Pennette with Cuttlefish, Olives, and Tomato
17/11/2023Pennette with cuttlefish, olives, and tomato is a simple yet flavorful dish that combines the tastes of the sea with Mediterranean tradition. Here’s the recipe for 4 people:
Ingredients
- 320 g of pennette
- 400 g of cleaned cuttlefish
- 200 g of cherry tomatoes
- 80 g of pitted black olives
- 2 cloves of garlic
- Fresh parsley to taste
- Extra virgin olive oil to taste
- Salt to taste
- Chili pepper (optional)
Preparation
- Start by washing and cutting the cherry tomatoes in half or quarters, depending on their size.
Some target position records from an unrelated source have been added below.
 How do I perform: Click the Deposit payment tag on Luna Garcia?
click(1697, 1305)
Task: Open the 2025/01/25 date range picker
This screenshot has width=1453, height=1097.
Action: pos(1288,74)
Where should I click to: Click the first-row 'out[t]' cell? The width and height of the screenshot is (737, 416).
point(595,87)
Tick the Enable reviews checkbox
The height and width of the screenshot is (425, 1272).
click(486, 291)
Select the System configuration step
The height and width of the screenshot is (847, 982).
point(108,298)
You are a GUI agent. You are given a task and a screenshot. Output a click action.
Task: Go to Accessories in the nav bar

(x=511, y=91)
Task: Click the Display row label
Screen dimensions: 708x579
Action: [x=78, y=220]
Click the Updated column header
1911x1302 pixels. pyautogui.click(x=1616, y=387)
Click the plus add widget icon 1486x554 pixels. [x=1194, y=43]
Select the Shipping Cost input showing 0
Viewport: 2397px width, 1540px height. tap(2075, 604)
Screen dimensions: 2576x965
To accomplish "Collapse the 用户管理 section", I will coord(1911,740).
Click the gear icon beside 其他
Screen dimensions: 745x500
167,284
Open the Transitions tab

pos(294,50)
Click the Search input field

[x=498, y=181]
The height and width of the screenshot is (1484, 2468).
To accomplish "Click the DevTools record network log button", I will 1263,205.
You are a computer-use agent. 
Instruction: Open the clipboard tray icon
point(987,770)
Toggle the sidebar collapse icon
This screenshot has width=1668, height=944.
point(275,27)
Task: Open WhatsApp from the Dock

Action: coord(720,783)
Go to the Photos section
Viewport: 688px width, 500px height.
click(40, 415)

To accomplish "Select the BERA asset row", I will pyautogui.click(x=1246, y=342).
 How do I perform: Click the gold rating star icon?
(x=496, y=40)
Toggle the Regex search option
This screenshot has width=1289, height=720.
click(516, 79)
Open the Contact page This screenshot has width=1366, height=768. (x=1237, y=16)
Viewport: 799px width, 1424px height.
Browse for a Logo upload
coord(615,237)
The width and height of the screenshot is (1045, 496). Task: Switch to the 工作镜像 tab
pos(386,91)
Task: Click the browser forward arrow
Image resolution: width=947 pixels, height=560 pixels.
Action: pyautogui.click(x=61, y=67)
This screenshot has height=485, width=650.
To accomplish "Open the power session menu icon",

Cut the cuttlefish into strips or small pieces.
- In a large pan, heat a drizzle of extra virgin olive oil and gently sauté the whole garlic cloves, which you’ll remove as soon as they are golden to avoid an overpowering flavor.
- Add the cuttlefish to the pan and cook until they become translucent and slightly golden.
- Add the cherry tomatoes and black olives, and let cook for about 10 minutes, so the flavors blend well together. If you like, you can add a pinch of chili pepper to give the dish a spicy kick.
- Meanwhile, bring a pot of generously salted water to a boil and cook the pennette according to the package’s cooking time for al dente pasta.
- Once cooked, drain the pasta and transfer it to the pan with the cuttlefish, tomato, and olive sauce.
- Toss the pennette in the sauce for a couple of minutes, allowing the pasta to absorb all the flavors.
- Serve immediately, garnished with chopped fresh parsley.
Curiosity
Cuttlefish are a very versatile ingredient in the kitchen and can be prepared in various ways. In this recipe, they are at their best because their tender flesh pairs perfectly with the strong flavor of the olives and the freshness of the cherry tomatoes, creating a balance of flavors highly appreciated in Italian cuisine.